Tool: Automatically Extracting Hardware Descriptions from PDF Technical Documentation
Keywords: hardware-dependent software, technical documentation, knowledge graph, code generation, open source
TL;DR: The paper describes a tool that implements a modular processor for extracting detailed data sets from technical documentation using deterministic table processing for thousands of microcontrollers.
Abstract: The ever-increasing variety of microcontrollers aggravates the challenge of porting embedded software to new devices through much manual work, whereas code generators can be used only in special cases. Moreover, only little technical documentation for these devices is available in machine-readable formats that could facilitate automating porting efforts. Instead, the bulk of documentation comes as print-oriented PDFs. We hence identify a strong need for a processor to access the PDFs and extract their data with a high quality to improve the code generation for embedded software. In this paper, we design and implement a modular processor for extracting detailed datasets from PDF files containing technical documentation using deterministic table processing for thousands of microcontrollers.
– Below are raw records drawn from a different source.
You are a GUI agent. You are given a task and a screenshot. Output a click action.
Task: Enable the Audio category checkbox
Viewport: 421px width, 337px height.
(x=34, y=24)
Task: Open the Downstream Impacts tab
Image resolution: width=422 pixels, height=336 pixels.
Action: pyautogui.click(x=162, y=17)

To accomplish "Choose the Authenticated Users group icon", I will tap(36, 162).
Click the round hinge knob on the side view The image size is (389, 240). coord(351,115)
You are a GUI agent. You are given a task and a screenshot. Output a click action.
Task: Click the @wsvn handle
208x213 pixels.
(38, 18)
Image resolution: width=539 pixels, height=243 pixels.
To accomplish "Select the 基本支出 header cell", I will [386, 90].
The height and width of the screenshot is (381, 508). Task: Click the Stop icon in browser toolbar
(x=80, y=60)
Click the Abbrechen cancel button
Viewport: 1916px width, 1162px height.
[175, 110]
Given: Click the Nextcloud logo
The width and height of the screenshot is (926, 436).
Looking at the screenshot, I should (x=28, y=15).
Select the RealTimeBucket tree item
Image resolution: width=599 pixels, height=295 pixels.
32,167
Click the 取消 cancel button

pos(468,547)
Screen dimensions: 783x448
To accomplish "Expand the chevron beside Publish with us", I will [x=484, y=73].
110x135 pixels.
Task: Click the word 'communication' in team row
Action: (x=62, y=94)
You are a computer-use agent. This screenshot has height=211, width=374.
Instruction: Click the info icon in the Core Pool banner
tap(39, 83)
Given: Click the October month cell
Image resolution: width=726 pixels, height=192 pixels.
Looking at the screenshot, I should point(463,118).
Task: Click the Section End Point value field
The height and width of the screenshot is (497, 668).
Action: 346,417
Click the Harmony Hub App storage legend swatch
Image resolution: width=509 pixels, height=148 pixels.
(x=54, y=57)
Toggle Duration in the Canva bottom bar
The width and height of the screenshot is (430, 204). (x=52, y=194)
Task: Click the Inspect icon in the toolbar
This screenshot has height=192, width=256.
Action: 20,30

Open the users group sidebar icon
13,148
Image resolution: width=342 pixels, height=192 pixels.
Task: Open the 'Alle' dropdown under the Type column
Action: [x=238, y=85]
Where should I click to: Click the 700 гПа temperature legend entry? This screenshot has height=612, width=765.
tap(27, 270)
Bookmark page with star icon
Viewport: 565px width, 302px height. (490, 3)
Namely, we systematically extract device identifiers, interrupt tables, package and pinouts, pin functions, and register maps. In our evaluation, we compare the documentation from STMicro against existing machine-readable sources. Our results show that our processor matches 96.5 % of almost 6 million reference data points, and we further discuss identified issues in both sources. Hence, our tool yields very accurate data with only limited manual effort and can enable and enhance a significant amount of existing and new code generation use cases in the embedded software domain that are currently limited by a lack of machine-readable data sources.
Area: Computer Architecture
Previous Version: https://openreview.net/forum?id=YLpU1vHVxC
Submission Number: 1